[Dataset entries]
════════════════

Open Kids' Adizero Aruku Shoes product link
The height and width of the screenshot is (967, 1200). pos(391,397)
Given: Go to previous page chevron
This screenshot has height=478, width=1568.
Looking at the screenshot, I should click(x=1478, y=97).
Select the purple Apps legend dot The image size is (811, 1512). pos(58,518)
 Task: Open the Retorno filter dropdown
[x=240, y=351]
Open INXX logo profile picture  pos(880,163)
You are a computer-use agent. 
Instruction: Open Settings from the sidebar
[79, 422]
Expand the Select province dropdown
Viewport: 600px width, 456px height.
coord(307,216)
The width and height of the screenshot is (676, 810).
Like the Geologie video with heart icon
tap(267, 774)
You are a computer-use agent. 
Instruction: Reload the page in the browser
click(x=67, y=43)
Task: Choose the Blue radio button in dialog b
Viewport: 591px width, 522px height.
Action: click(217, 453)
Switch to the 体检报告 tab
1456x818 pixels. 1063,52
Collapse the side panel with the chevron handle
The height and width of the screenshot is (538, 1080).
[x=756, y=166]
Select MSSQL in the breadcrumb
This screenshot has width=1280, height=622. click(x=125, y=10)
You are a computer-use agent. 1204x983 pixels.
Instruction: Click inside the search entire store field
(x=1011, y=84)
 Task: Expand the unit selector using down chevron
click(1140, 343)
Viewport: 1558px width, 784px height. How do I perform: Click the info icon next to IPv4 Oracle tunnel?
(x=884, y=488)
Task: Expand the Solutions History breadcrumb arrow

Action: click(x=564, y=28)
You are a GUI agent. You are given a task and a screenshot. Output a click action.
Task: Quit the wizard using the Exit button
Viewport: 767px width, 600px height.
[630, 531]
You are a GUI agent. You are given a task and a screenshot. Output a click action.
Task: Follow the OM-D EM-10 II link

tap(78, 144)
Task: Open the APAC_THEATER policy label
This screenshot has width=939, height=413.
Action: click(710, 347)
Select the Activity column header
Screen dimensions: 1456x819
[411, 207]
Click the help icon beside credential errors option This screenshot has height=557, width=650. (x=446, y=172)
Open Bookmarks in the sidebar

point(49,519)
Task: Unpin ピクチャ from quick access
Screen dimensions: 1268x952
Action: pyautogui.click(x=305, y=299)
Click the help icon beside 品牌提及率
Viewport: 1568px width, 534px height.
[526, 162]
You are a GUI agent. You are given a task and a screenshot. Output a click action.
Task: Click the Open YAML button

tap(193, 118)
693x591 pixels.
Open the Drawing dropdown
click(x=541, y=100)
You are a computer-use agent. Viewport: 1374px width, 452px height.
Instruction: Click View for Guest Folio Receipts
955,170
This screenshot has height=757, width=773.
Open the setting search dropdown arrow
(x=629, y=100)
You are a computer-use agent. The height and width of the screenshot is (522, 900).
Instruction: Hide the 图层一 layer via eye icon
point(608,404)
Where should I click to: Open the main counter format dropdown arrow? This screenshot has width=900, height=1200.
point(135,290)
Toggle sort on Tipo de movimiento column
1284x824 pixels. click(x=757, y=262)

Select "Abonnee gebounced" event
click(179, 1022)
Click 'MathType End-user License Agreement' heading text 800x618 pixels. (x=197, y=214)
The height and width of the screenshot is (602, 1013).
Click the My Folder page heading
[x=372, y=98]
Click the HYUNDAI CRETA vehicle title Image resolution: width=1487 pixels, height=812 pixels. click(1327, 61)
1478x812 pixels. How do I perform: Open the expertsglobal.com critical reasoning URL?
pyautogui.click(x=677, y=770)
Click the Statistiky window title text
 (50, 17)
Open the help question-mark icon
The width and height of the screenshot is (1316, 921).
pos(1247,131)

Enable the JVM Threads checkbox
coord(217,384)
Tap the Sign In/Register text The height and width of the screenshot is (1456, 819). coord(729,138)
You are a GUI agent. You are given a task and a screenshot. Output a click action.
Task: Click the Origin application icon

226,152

════════════════

Would you please give the data above again, exactly as it appears?

Open Kids' Adizero Aruku Shoes product link
The height and width of the screenshot is (967, 1200). pos(391,397)
Given: Go to previous page chevron
This screenshot has height=478, width=1568.
Looking at the screenshot, I should click(x=1478, y=97).
Select the purple Apps legend dot The image size is (811, 1512). pos(58,518)
 Task: Open the Retorno filter dropdown
[x=240, y=351]
Open INXX logo profile picture  pos(880,163)
You are a computer-use agent. 
Instruction: Open Settings from the sidebar
[79, 422]
Expand the Select province dropdown
Viewport: 600px width, 456px height.
coord(307,216)
The width and height of the screenshot is (676, 810).
Like the Geologie video with heart icon
tap(267, 774)
You are a computer-use agent. 
Instruction: Reload the page in the browser
click(x=67, y=43)
Task: Choose the Blue radio button in dialog b
Viewport: 591px width, 522px height.
Action: click(217, 453)
Switch to the 体检报告 tab
1456x818 pixels. 1063,52
Collapse the side panel with the chevron handle
The height and width of the screenshot is (538, 1080).
[x=756, y=166]
Select MSSQL in the breadcrumb
This screenshot has width=1280, height=622. click(x=125, y=10)
You are a computer-use agent. 1204x983 pixels.
Instruction: Click inside the search entire store field
(x=1011, y=84)
 Task: Expand the unit selector using down chevron
click(1140, 343)
Viewport: 1558px width, 784px height. How do I perform: Click the info icon next to IPv4 Oracle tunnel?
(x=884, y=488)
Task: Expand the Solutions History breadcrumb arrow

Action: click(x=564, y=28)
You are a GUI agent. You are given a task and a screenshot. Output a click action.
Task: Quit the wizard using the Exit button
Viewport: 767px width, 600px height.
[630, 531]
You are a GUI agent. You are given a task and a screenshot. Output a click action.
Task: Follow the OM-D EM-10 II link

tap(78, 144)
Task: Open the APAC_THEATER policy label
This screenshot has width=939, height=413.
Action: click(710, 347)
Select the Activity column header
Screen dimensions: 1456x819
[411, 207]
Click the help icon beside credential errors option This screenshot has height=557, width=650. (x=446, y=172)
Open Bookmarks in the sidebar

point(49,519)
Task: Unpin ピクチャ from quick access
Screen dimensions: 1268x952
Action: pyautogui.click(x=305, y=299)
Click the help icon beside 品牌提及率
Viewport: 1568px width, 534px height.
[526, 162]
You are a GUI agent. You are given a task and a screenshot. Output a click action.
Task: Click the Open YAML button

tap(193, 118)
693x591 pixels.
Open the Drawing dropdown
click(x=541, y=100)
You are a computer-use agent. Viewport: 1374px width, 452px height.
Instruction: Click View for Guest Folio Receipts
955,170
This screenshot has height=757, width=773.
Open the setting search dropdown arrow
(x=629, y=100)
You are a computer-use agent. The height and width of the screenshot is (522, 900).
Instruction: Hide the 图层一 layer via eye icon
point(608,404)
Where should I click to: Open the main counter format dropdown arrow? This screenshot has width=900, height=1200.
point(135,290)
Toggle sort on Tipo de movimiento column
1284x824 pixels. click(x=757, y=262)

Select "Abonnee gebounced" event
click(179, 1022)
Click 'MathType End-user License Agreement' heading text 800x618 pixels. (x=197, y=214)
The height and width of the screenshot is (602, 1013).
Click the My Folder page heading
[x=372, y=98]
Click the HYUNDAI CRETA vehicle title Image resolution: width=1487 pixels, height=812 pixels. click(1327, 61)
1478x812 pixels. How do I perform: Open the expertsglobal.com critical reasoning URL?
pyautogui.click(x=677, y=770)
Click the Statistiky window title text
 (50, 17)
Open the help question-mark icon
The width and height of the screenshot is (1316, 921).
pos(1247,131)

Enable the JVM Threads checkbox
coord(217,384)
Tap the Sign In/Register text The height and width of the screenshot is (1456, 819). coord(729,138)
You are a GUI agent. You are given a task and a screenshot. Output a click action.
Task: Click the Origin application icon

226,152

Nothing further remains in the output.